# Task statement:
Retype the passage on the wage model and ridge regression below, between "To illustrate I'm" and "biennially since then.", inclusive.

# Passage:
Our objective today is to construct a model of individual wages

$$
w = f(X) + u 
$$

where w is the  wage, and X is a matrix that includes potential explanatory variables/predictors. In this problem set, we will focus on a linear model of the form

\begin{align}
 ln(w) & = \beta_0 + \beta_1 X_1 + \dots + \beta_p X_p  + u 
\end{align}

were $ln(w)$ is the logarithm of the wage.

To illustrate I'm going to use a sample of the NLSY97. The NLSY97 is  a nationally representative sample of 8,984 men and women born during the years 1980 through 1984 and living in the United States at the time of the initial survey in 1997.  Participants were ages 12 to 16 as of December 31, 1996.  Interviews were conducted annually from 1997 to 2011 and biennially since then.  

Let's load the packages and the data set:

In [None]:
# install.packages("pacman") #run this line if you use Google Colab

In [None]:
#packages
require("pacman")
p_load("tidyverse","stargazer")

nlsy <- read_csv('https://raw.githubusercontent.com/ignaciomsarmiento/datasets/main/nlsy97.csv')

nlsy = nlsy  %>%   drop_na(educ) #dropea los valores faltantes (NA)

We want to construct a model that predicts well out of sample, and we have potentially 994 regressors. We are going to regularize this regression using Ridge.

## Ridge

We first illustrate ridge regression, which can be fit using glmnet() with alpha = 0 and seeks to minimize

$$
\sum_{i=1}^{n} \left( y_i - \beta_0 - \sum_{j=1}^{p} \beta_j x_{ij}    \right) ^ 2 + \lambda \sum_{j=1}^{p} \beta_j^2 .
$$

Notice that the intercept is not penalized. 


Ridge penalizes the squares  of the coefficients. As a result, ridge shrinks coefficients toward zero, but not all the way.

We are going to use Glmnet. Glmnet is a package that fits generalized linear and similar models via penalized maximum likelihood. The regularization path is computed for the lasso or elastic net penalty at a grid of values (on the log scale) for the regularization parameter lambda. The algorithm is extremely fast!

In [None]:
p_load("glmnet")

In [None]:
# Matrix of predictos (all but lnw_2016)
X0 <- as.matrix(nlsy  %>% select(-lnw_2016))

# Dataset extract:
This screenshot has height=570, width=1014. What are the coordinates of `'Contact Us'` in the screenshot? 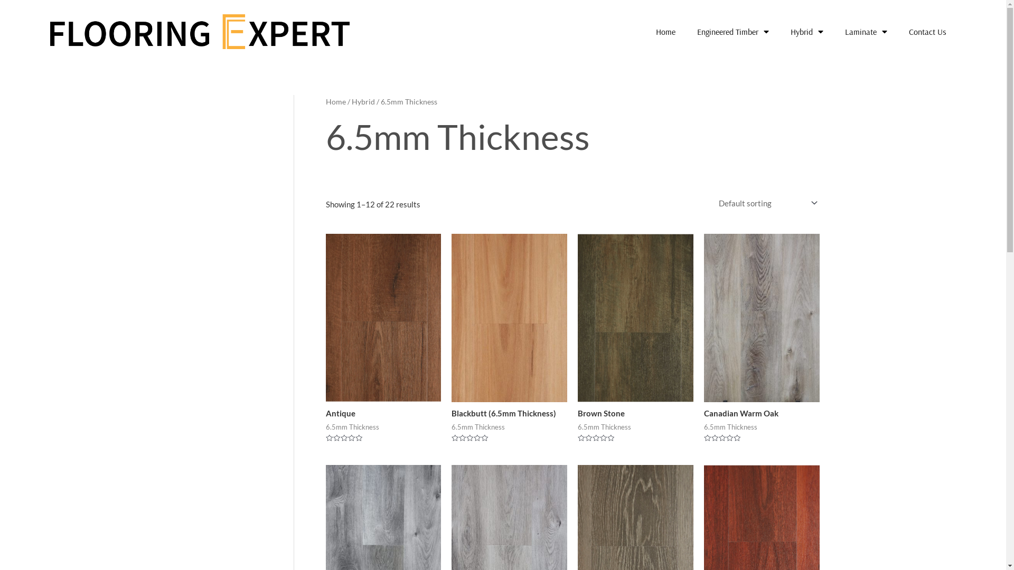 It's located at (927, 31).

# Complete answer:
To illustrate I'm going to use a sample of the NLSY97. The NLSY97 is  a nationally representative sample of 8,984 men and women born during the years 1980 through 1984 and living in the United States at the time of the initial survey in 1997.  Participants were ages 12 to 16 as of December 31, 1996.  Interviews were conducted annually from 1997 to 2011 and biennially since then.